Apple isn’t relenting in its attacks on last week’s Bloomberg story claiming that tiny Chinese chips had compromised the security of Apple and Amazon data centers. In a Monday letter to Congress, Apple wrote that the claims in the Bloomberg story were “simply wrong.”
Bloomberg’s story, published last Thursday, claimed that the Chinese government had secretly added spy chips to the motherboards of servers sold by Supermicro.
The stakes here are high for Apple. Millions of Americans rely on the company to protect the privacy of their data on iCloud and other online services. If there were really Chinese chips infiltrating Apple data centers, it could call into question the security of those services. But Apple insists that the story was simply bogus.
In a Monday letter to top lawmakers on the House and Senate commerce committees, Apple says that the company “worked tirelessly” to investigate Bloomberg’s claims in the months before Bloomberg published its story. “Our internal investigations directly contradict every consequential assertion made in the article,” Apple claims. “Apple has never found malicious chips, ‘hardware manipulations,’ or vulnerabilities purposely planted in any server.”
Apple’s denials are clear and unequivocal
In 2013, whistleblower Edward Snowden released documents showing that the NSA had a secret program called PRISM that allowed the agency to access private data on cloud services. A number of companies, including Apple, issued carefully worded denials. Several of them focused on claims in the initial story that the NSA had “direct access” to user data. But while some of these details may have been wrong, the basic thrust of the story was correct: major tech companies really were participating in a secret NSA spying program called PRISM.
This has led some people to wonder if something similar might be going on regarding Apple and Supermicro. But Apple’s broadly worded denials—and its decision to continue hammering away at the story days later—seem to rule that out.
“Our internal investigations directly contradict every consequential assertion made in the article,” Apple writes. “We never alerted the FBI to any security concerns like those described in the article, nor has the FBI ever contacted us about such an investigation.” In a follow-up email to Ars, Apple confirmed that this denial applies to other government agencies as well.
Amazon’s denial, issued last Thursday, was also broad and unequivocal. “At no time, past or present, have we ever found any issues relating to modified hardware or malicious chips in Supermicro motherboards,” the company wrote. Supermicro also says the story is wrong.

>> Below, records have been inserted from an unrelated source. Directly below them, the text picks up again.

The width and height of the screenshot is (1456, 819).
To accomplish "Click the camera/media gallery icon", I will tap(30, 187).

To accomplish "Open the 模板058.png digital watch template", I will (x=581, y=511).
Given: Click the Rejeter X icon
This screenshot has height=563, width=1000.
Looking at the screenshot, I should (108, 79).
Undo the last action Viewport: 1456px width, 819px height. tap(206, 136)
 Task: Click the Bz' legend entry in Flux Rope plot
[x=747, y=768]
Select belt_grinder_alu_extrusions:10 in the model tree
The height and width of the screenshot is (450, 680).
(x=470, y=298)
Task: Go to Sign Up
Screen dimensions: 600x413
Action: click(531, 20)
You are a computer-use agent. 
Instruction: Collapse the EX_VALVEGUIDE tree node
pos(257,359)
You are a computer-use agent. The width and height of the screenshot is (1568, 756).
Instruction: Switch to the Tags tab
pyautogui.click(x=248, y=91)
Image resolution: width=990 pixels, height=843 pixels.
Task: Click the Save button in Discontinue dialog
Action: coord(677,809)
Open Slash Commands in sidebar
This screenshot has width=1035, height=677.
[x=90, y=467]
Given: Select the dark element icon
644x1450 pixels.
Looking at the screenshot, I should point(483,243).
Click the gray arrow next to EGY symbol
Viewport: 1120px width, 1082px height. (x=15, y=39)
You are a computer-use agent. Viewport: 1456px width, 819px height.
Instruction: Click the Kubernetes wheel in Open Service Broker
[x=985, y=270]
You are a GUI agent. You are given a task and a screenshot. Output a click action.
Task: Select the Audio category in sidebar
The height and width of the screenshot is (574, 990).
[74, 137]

Over the weekend, Apple received backup from the Department of Homeland Security, which issued a statement that “we have no reason to doubt the statements from the companies named in the story.” That’s a narrower denial than the ones Apple and Amazon put out last week, but it still seems to bolster the companies’ claims.
And it’s notable what happened in the four days since Bloomberg published his story. Typically, in the wake of a big story like this, well-sourced reporters at major news organizations scramble to confirm it. As far as we know, that hasn’t happened here.
And so far, no one has produced a Supermicro circuit board with a spy chip embedded in it. Bloomberg claimed that nearly 30 companies were affected by the attacks, so you might expect someone at at least one of those companies to report finding a modified board—again, as far as we know, this hasn’t happened.
Bloomberg’s article included an animated image showing a tiny microchip on a crowded circuit board. But it remains unclear whether this was a photograph of an actual board or a digital recreation.